Nun ist dieser Mann keiner, der sich so schnell ängstigt. Mit Morddrohungen hat er nur nach seinem ersten Dengler zu tun. "Du denkst, dass dir der Grimme-Preis angeboten wird, und dann das", sagt er mit einem Augenzwinkern. Nein, sein Telefon knackst heute nicht mehr als sonst, er sieht nicht hinter jedem Baum einen Schlapphut und Paranoia ist auch nicht sein Ding. "Ich bin ja nicht größenwahnsinnig", sagt er: "An dem Thema sind drei Dutzend brillante Journallisten dran, da werden die sich doch nicht ausgerechnet vor einem Kriminalschriftsteller fürchten. Aber vielleicht sollte ich mal im Rauchmelder nachschauen?" Den Humor und die Lebenslust will er sich von keinem Geheimdienst der Welt stehlen lassen.

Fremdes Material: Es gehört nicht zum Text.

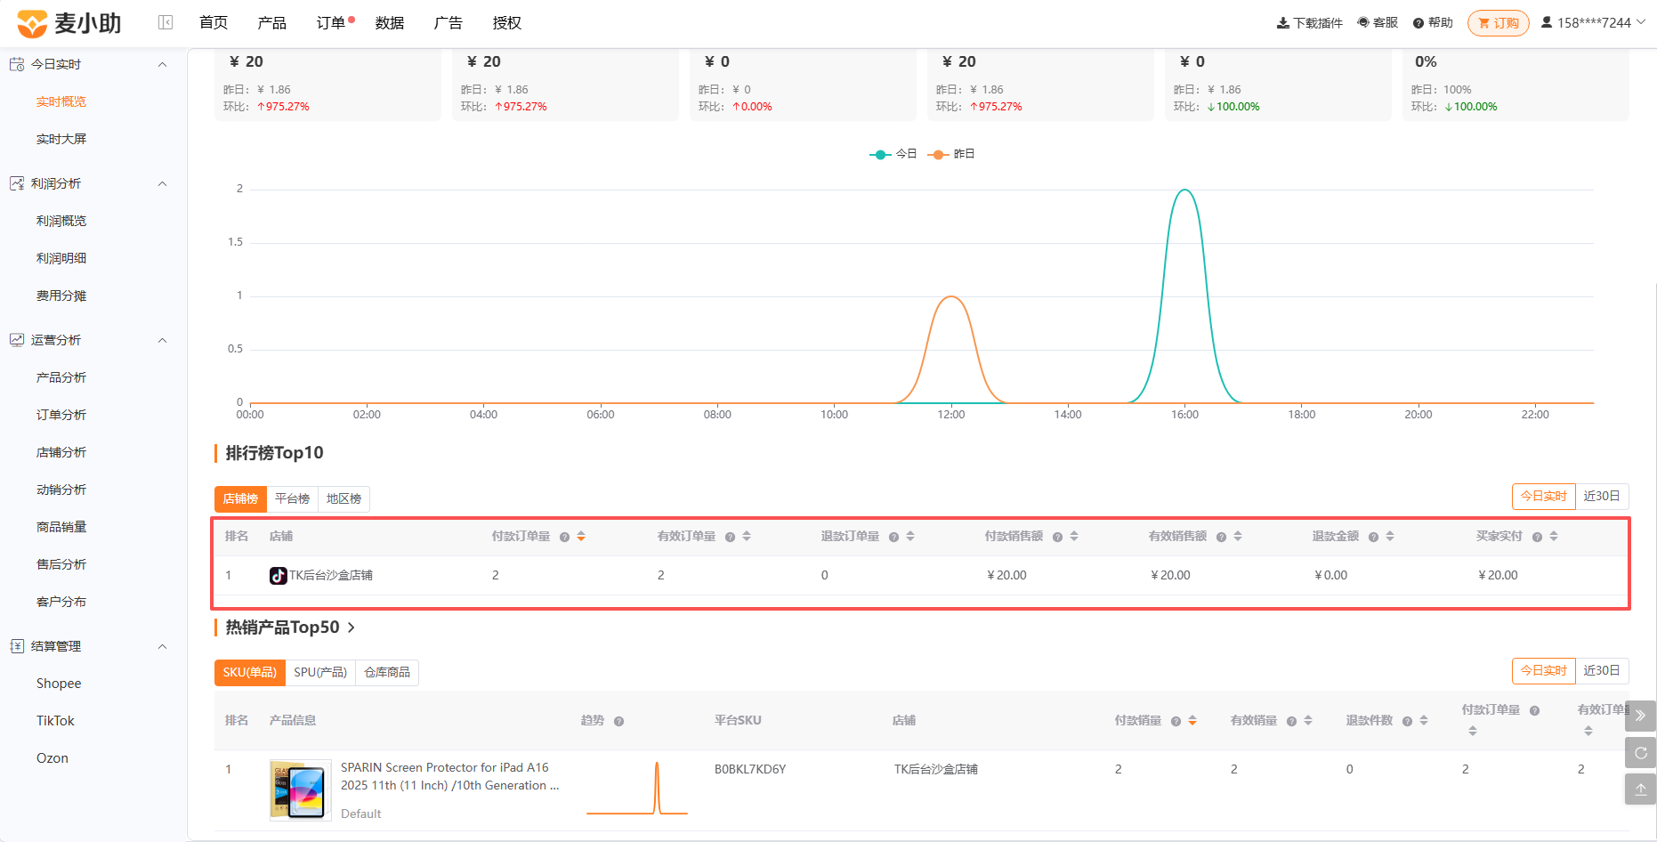The height and width of the screenshot is (842, 1657).
Task: Collapse the sidebar with the fold icon
Action: [x=166, y=22]
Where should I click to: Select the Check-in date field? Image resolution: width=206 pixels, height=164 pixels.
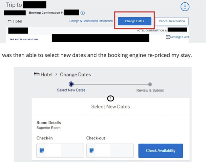tap(60, 151)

Da greift er lieber zur Gegenwehr. Bevor Recherchen zur Depression führen, geht er mit netten Menschen - ganz wie sein private eye - gut essen und trinken in der Weinstube Vetter, wo er gern gesehener Stammgast ist. Bevor ihm am häuslichen Schreibtisch die Decke auf den Kopf fällt oder er mehr Joghurts aus dem Kühlschrank holt, als Wörter in den Computer hackt, flüchtet er in die bibliophile Disziplin der Landesbibliothek. Aber selbstverständlich kennt er auch die dortige Cafeteria ganz gut. "Einmal hieß ein Drink sogar Schorlanowska", erzählt er, "eine teuflische Mischung." Das Rezept verrät er nicht, es ist davon auszugehen, dass Alkohol mit im Spiel ist.

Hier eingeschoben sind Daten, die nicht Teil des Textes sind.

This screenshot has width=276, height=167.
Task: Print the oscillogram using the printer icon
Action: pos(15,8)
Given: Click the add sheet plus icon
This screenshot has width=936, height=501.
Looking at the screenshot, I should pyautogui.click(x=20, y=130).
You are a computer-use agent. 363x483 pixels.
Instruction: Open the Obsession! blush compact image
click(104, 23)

Seinen letzten Dengler-Satz ("Sie geben nicht auf, sie machen immer weiter") hat er erst vor Kurzem im Urlaub in den Bergen geschrieben, da sollte sein Manuskript schon längst beim Verlag sein. Doch wie immer hat Schorlau großzügig um den Abgabetermin herumgeschrieben, ein kreativer Schluri, der sich zu helfen weiß, voller Vertrauen in sich und seine Freunde, dass alles schon irgendwie klappt.

Tiefere Erkenntnis schließt tiefen Staat nicht aus 

Hat es auch immer. Etwa, als er mit Ende 40 den sicheren Job als IT-Manager hinschmiss, um sich ganz auf's Schreiben zu konzentrieren. Die Mutter war entsetzt, die Freunde hielten ihn für verrückt, aber sie haben ihn unterstützt. Es hat schon in Freiburg alles irgendwie geklappt, als Schorlau mit elf Jahren ins Waisenhaus kam und seine selbstgeschriebenen Groschenromanen für ein paar Pfennige an Mitschüler verkaufte. Es hat auch irgendwie geklappt, als er in den 70er-Jahren beim "Kommunistischen Bund Westdeutschland" die Welt verändern wollte, aber vor allem an der sexuellen Revolution interessiert war. So hat er sich charmant und kunstvoll durchs Leben geschlängelt, das Herz immer auf dem rechten linken Fleck.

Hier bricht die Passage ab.